Japan Geoscience Union Meeting 2015

Presentation information

Oral

Symbol A (Atmospheric and Hydrospheric Sciences) » A-AS Atmospheric Sciences, Meteorology & Atmospheric Environment

[A-AS21] Atmospheric Chemistry

Thu. May 28, 2015 9:00 AM - 10:45 AM 201B (2F)

Convener:*Yousuke Sawa(Oceanography and Geochemistry Research Department, Meteorological Research Institute), Nobuyuki Takegawa(Graduate School of Science and Engineering, Tokyo Metropolitan University), Yugo Kanaya(Research Institute for Global Change, Japan Agency for Marine-Earth Science and Technology), Kenshi Takahashi(Research Institute for Sustainable Humanosphere, Kyoto University), Hiroshi Tanimoto(National Institute for Environmental Studies), Chair:Kengo Sudo(Graduate School of Environmental Studies, Nagoya University)

9:30 AM - 9:45 AM

[AAS21-08] Estimating source-receptor relationships of tropospheric ozone: On the importance of model horizontal resolution

*Takashi SEKIYA1, Kengo SUDO1 (1.Graduated School of Environmental Studies, Nagoya University)

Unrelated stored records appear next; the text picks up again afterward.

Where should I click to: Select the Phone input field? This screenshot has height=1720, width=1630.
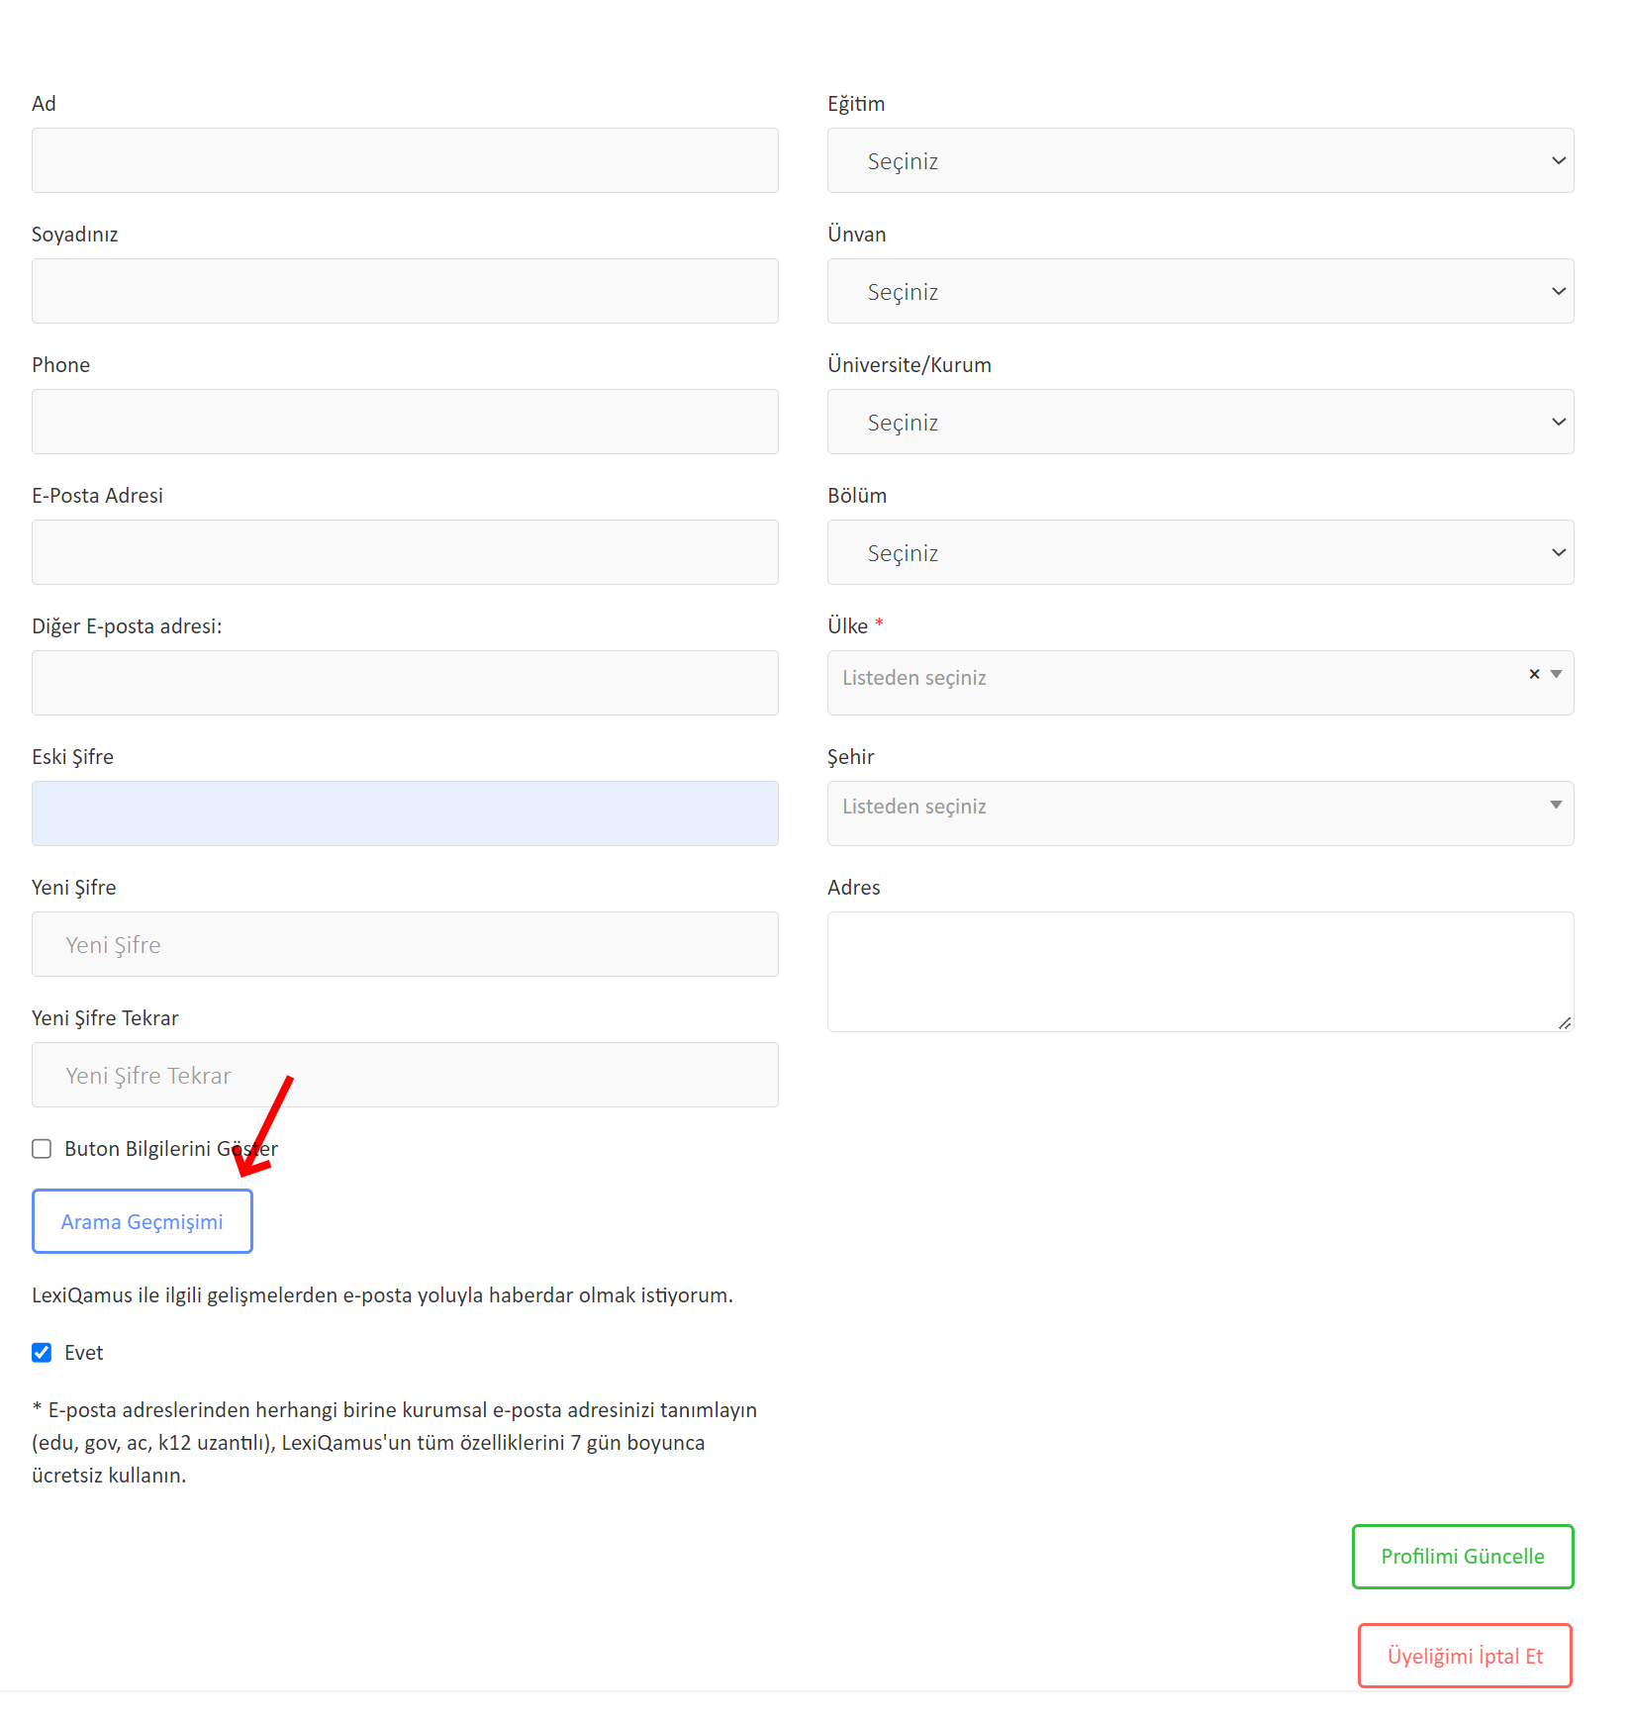coord(405,422)
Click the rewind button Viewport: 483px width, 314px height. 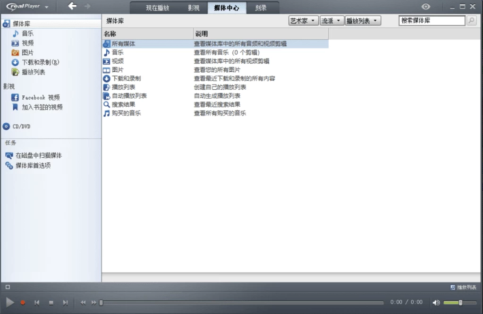pos(84,303)
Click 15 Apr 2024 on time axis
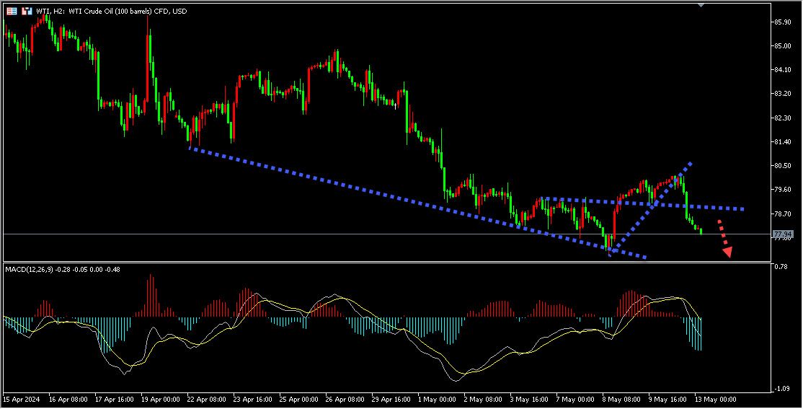 (x=22, y=398)
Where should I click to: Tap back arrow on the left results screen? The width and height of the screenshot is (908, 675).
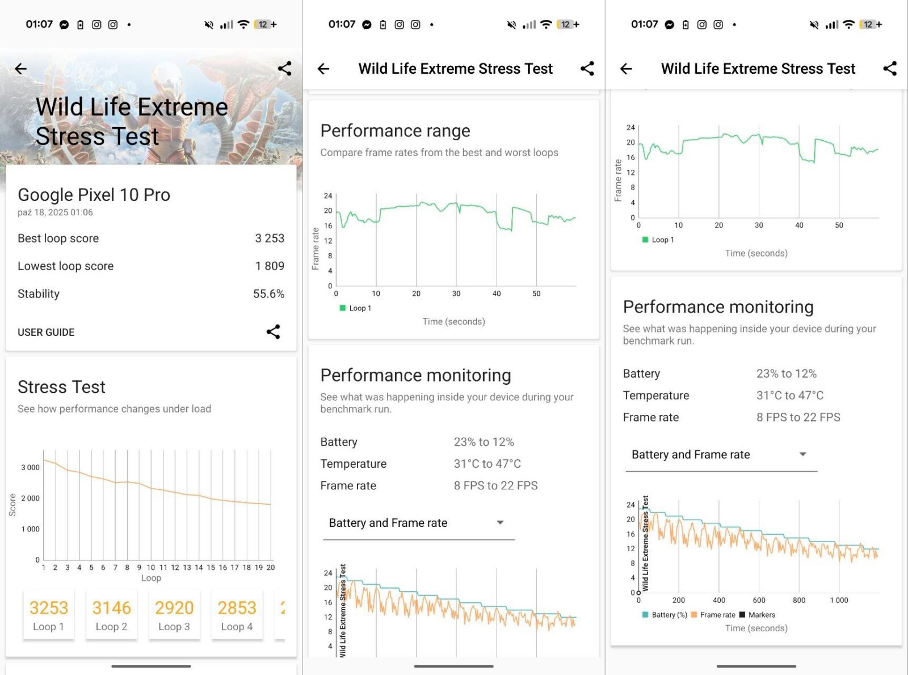click(21, 69)
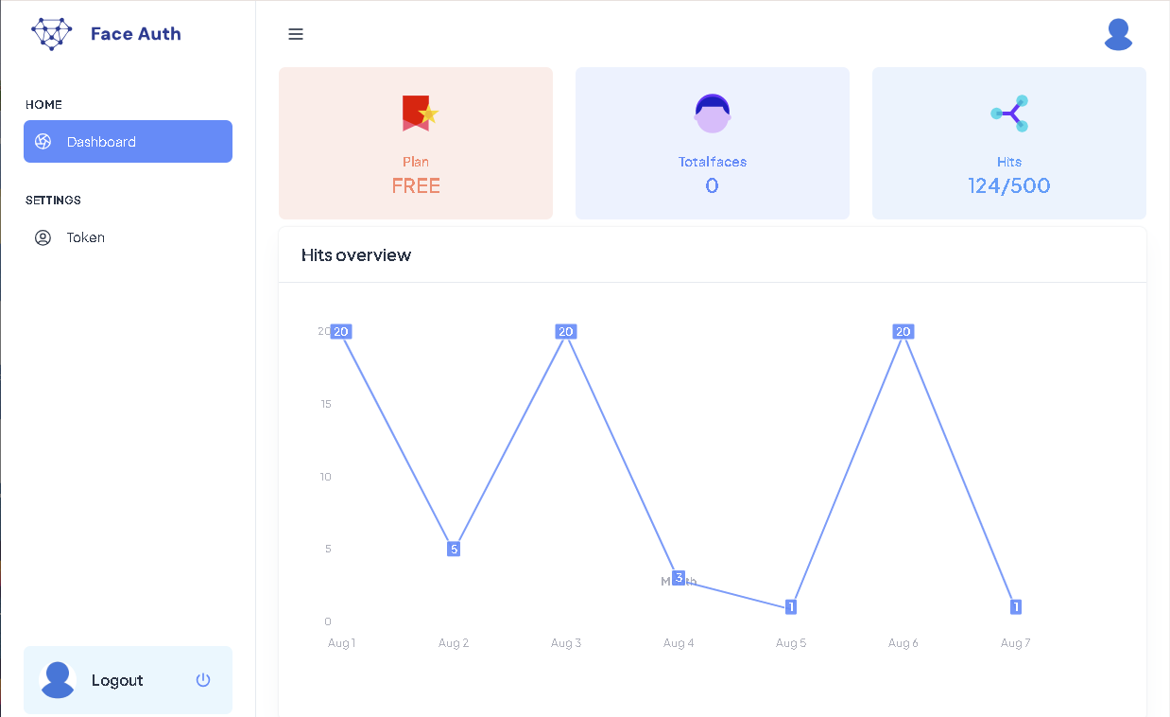Click the Aug 1 axis label
Screen dimensions: 1170x717
(x=341, y=642)
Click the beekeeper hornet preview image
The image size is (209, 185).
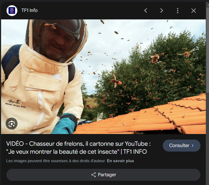coord(103,76)
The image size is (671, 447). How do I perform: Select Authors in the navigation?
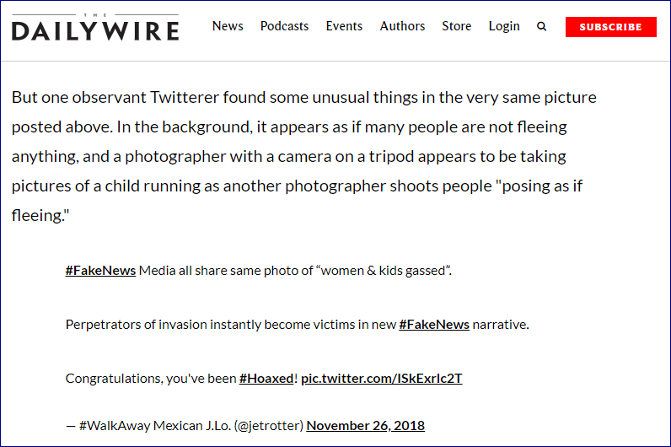click(x=402, y=26)
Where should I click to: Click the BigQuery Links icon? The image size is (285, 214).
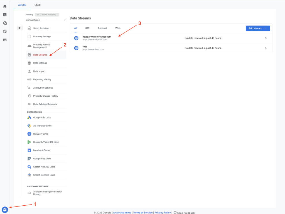29,134
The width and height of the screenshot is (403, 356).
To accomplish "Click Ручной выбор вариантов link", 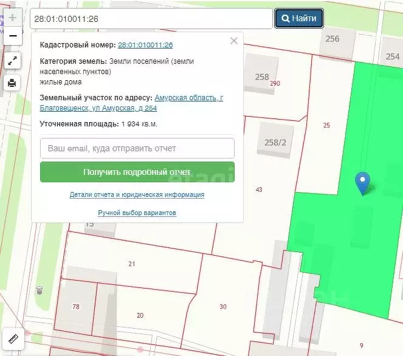I will click(137, 213).
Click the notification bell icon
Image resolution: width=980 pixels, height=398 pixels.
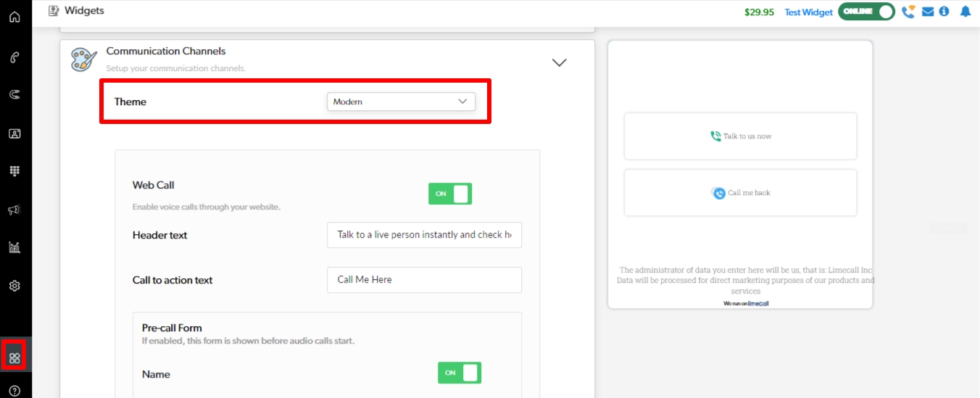(x=965, y=12)
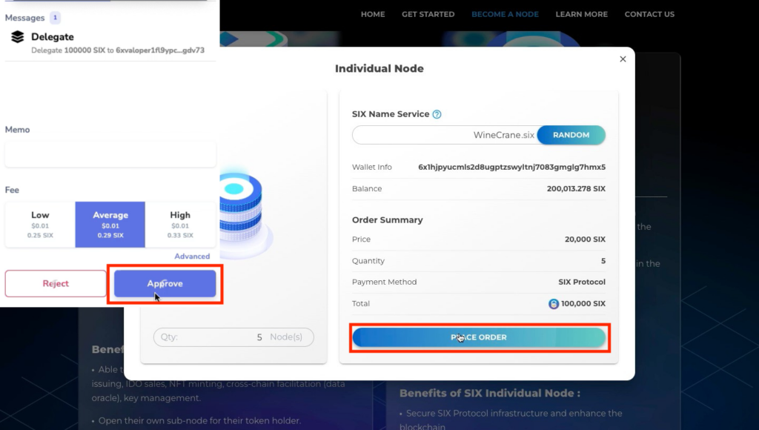
Task: Generate a name with the RANDOM button
Action: [x=571, y=135]
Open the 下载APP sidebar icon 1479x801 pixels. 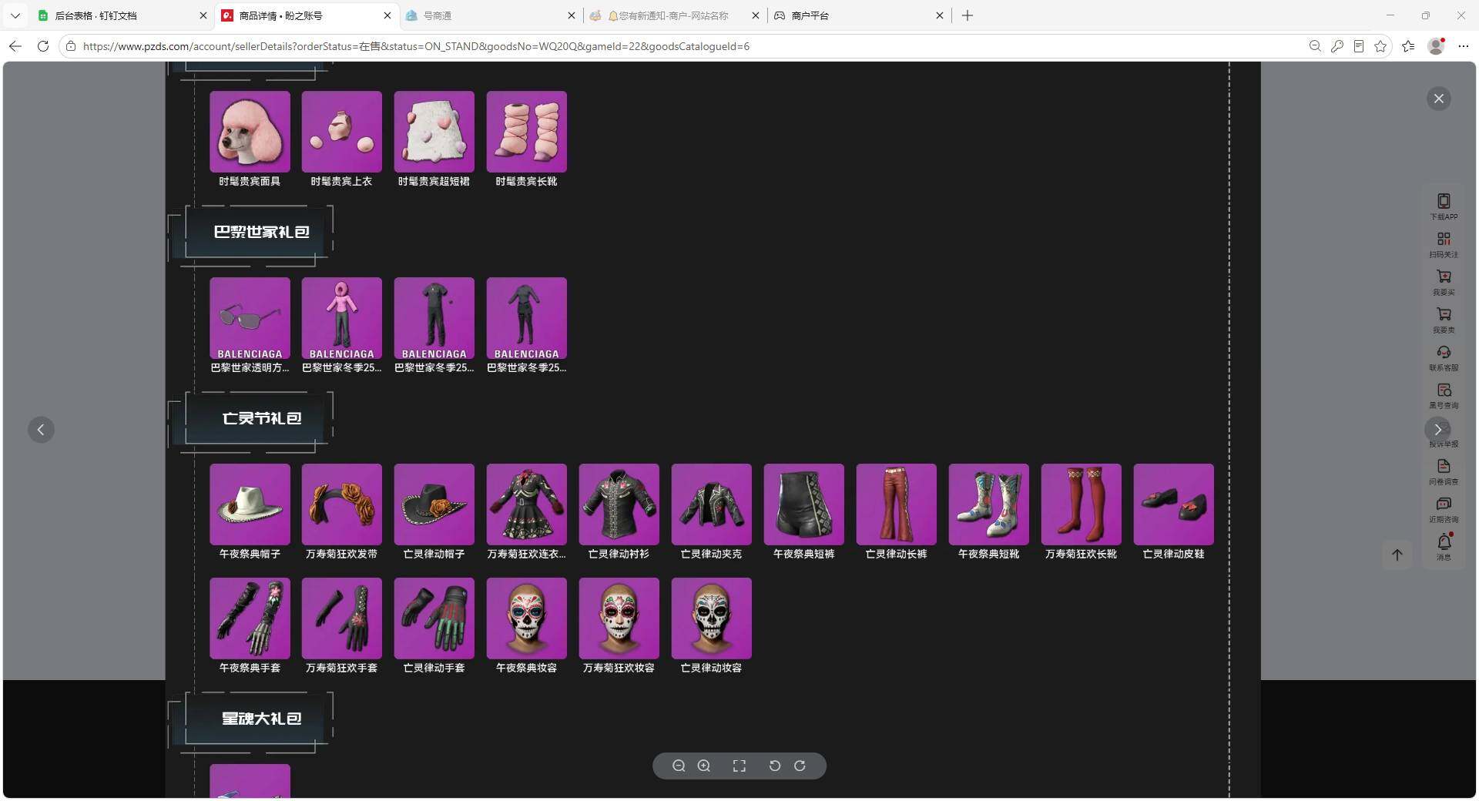(x=1444, y=206)
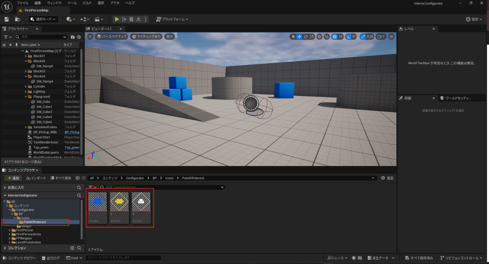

Keywords:tropospheric ozone, chemical transport model, source-receptor relationship, intercontinental transport

Ozone (O3) near the surface is harmful to human health and to vegetation including crops. It is recognized that intercontinental transport of air pollutants affects air quality over a region. Task Force on Hemispheric Transport of Air Pollutants (TF HTAP) coordinated a multi-model inter-comparison of 21 chemical transport models (CTMs) for assessing source-receptor relationships (i.e., the change in pollutants over a receptor region produced by change in emissions in a source region). Typical horizontal resolution of HTAP models was about 300 km. A coarse-resolution model tends to overpredict ozone chemical production (e.g., Wild and Prather, 2006). However, it is unclear how model horizontal resolution affects source-receptor relationships of tropospheric ozone. We estimated source-receptor relationships of tropospheric ozone using the CHASER global CTM (Sudo et al., 2002) with medium-resolution (T42; 2.8 deg. x 2.8 deg.) and high-resolution (T106; 1.1 deg. x 1.1 deg.). The CHASER model is also developed as an atmospheric chemistry component of the MIROC-ESM-CHEM earth system model, and simulates detailed chemistry in the troposphere and the stratosphere with aerosols simultaneously. We conducted a 2010 control simulation and a sensitivity simulation with 20% reduced emissions in East Asia to estimate source-receptor relationships. The model results show that 20% East Asian emission reductions decrease surface O3 by 0.94 ppbv and by 0.75 ppbv over East Asia in spring respectively in the medium-resolution and high-resolution models. The East Asian emission perturbations also reduced surface O3 by 0.27 ppbv and by 0.24 ppbv in spring over North America respectively in the medium-resolution and the high-resolution models. Our results suggest that the high-resolution model tends to predict smaller decreases in surface O3 over East Asia and North America in response to the East Asian emission reductions.

Reference
Wild and Prather (2006), J. Geophys. Res., 111, D11305, doi:10.1029/2005JD006605.
Sudo et al. (2002), J. Geophys. Res., 107, 10.1029/2001JD001113.